Cook islands is a remote archipelago in the Pacific Ocean, located between French Polynesia to the East and Niue, Tonga or Samoa to the West. Its 15 islands are scattered over an area of more than 2 millons of km², while the total land area is only 240km²! Cook is one of the smallest country in the world!
We visited the biggest island: Rarotonga, which has a circumference of 32km only! It’s also the most populated island: 13000 people out of 15000. A funny fact is that most Cook islanders live abroad, they are approximately 60000 in New Zealand!!! They are from Polinesian origins and speak English and Cook island maori. Avarua, the capital, is in the north and that’s where you find the biggest shops, supermarkets, banks and services.
The best season is the dry season from may to october, it’s also the busiest and the rainy season is from december to march. But we were in february and most days were sunny.
Cook is an independant country in free association with New Zealand. They use NZ dollars but they issue also their own coins and a 3-dollar note!
We found an airbnb flat with fully-equipped kitchen for a reasonable price. We went to Avarua supermarket but choices of goods are a bit limited…
We rent bicycles to go around and it gave us freedom too. We took them almost every day (12nzd/day). A bus in each direction (clockwise and anticlockwise) passes every hour. Otherwise, you can hitchhike, it’s safe and generally fast to be picked up.
Wifi is non existent in public places so you’ll need to purchase a voucher in any vodafone shop (airport during daytime, Muri beach and Avarua)
if you need it. Be careful as “GBs” expire quickly.
What to do and see?
Wigmore waterfall, in the south, small waterfall close to the main road, but it was closed to public as they were doing some works on the road.

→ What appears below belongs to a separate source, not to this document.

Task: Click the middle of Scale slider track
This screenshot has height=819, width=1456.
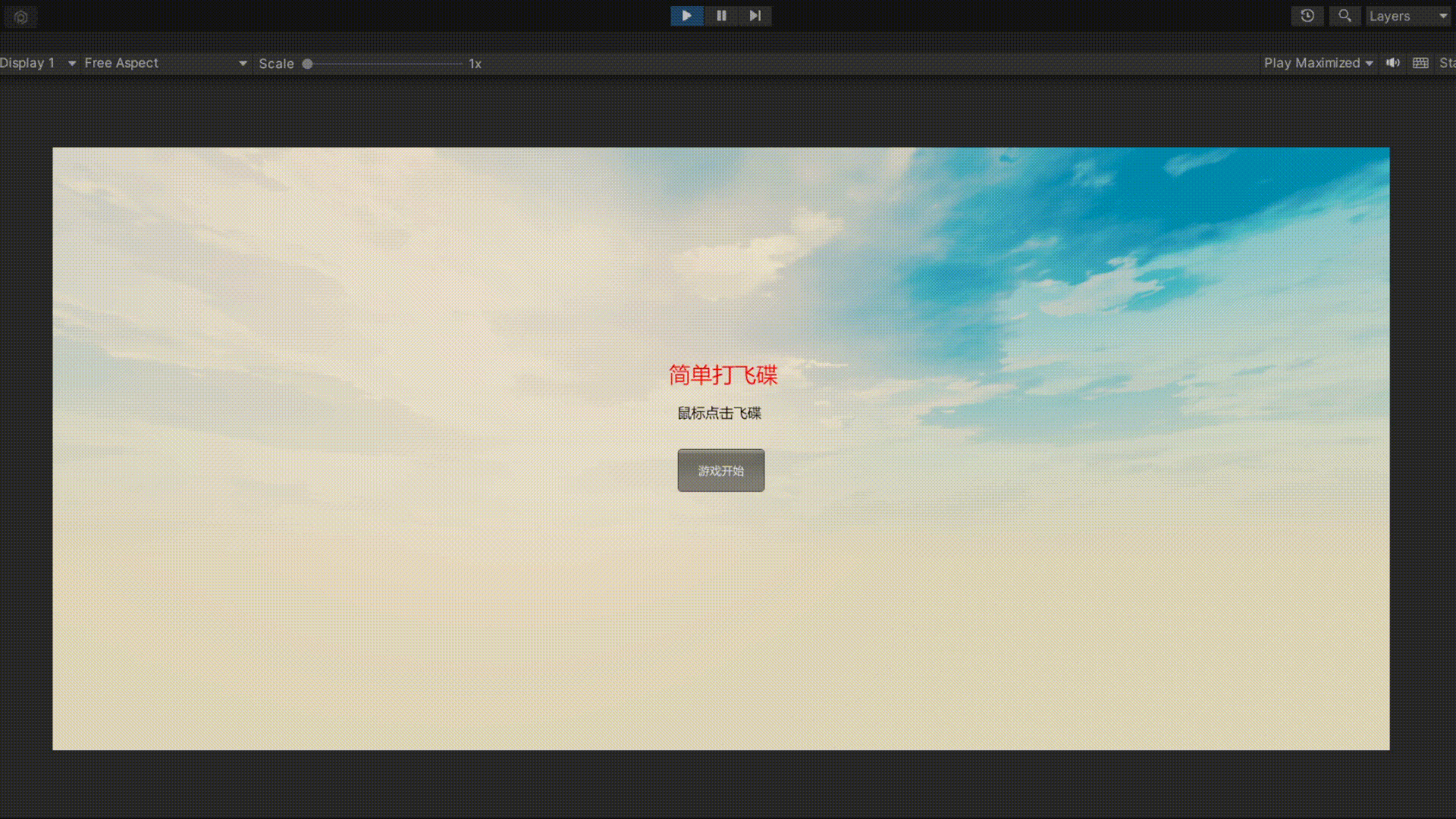Action: pos(384,64)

Night food market of Muri beach: every sundays, tuesdays, wednesdays and thursdays from 5 to 9pm. We found good local dishes as well as not so local food. Our best pick is a raw fish in coconut and vegetables dish! In Rarotonga, we didn’t find many restaurants and most of them have “fast food” pizza and burgers food. So we were happy to have our own kitchen in the flat. Cook has actually one of the highest obesity rate in the world: more than 50% of the people are obese!
The Needle: you can hike to this rocky pinnacle in the middle of the island walking in the forest on a sign-posted path, often muddy especially if it rained the previous day. The walk starts from the north of Rarotonga. It’s a good hiking opportunity in this tiny island. It’s not a difficult walk, going up a little bit. The last section is more adventurous and a bit steeper but very short. At the top you can see all around the dense and lush forest and a patch of beach further south.
Beaches: Muri beach, South of the island beaches: choose your own, in low season, you’ll be alone! Black rocks beach, close to the airport. We did some snorkel swimming from the beach but we were very disappointed.. we also saw a boat with tourists who were feeding the fishes… 🙁
A popular excursion is to go to Aitutaki, another island of the Cook. It’s surrended by a coral reef lagoon and turquoise water. But prices for flights between islands are sooo expensive that we decided to stay in Rarotonga. Cargo boats also take passengers but it’s difficult to know exactly when they are leaving and where to. Furthermore, hotels are more expensive on smaller islands.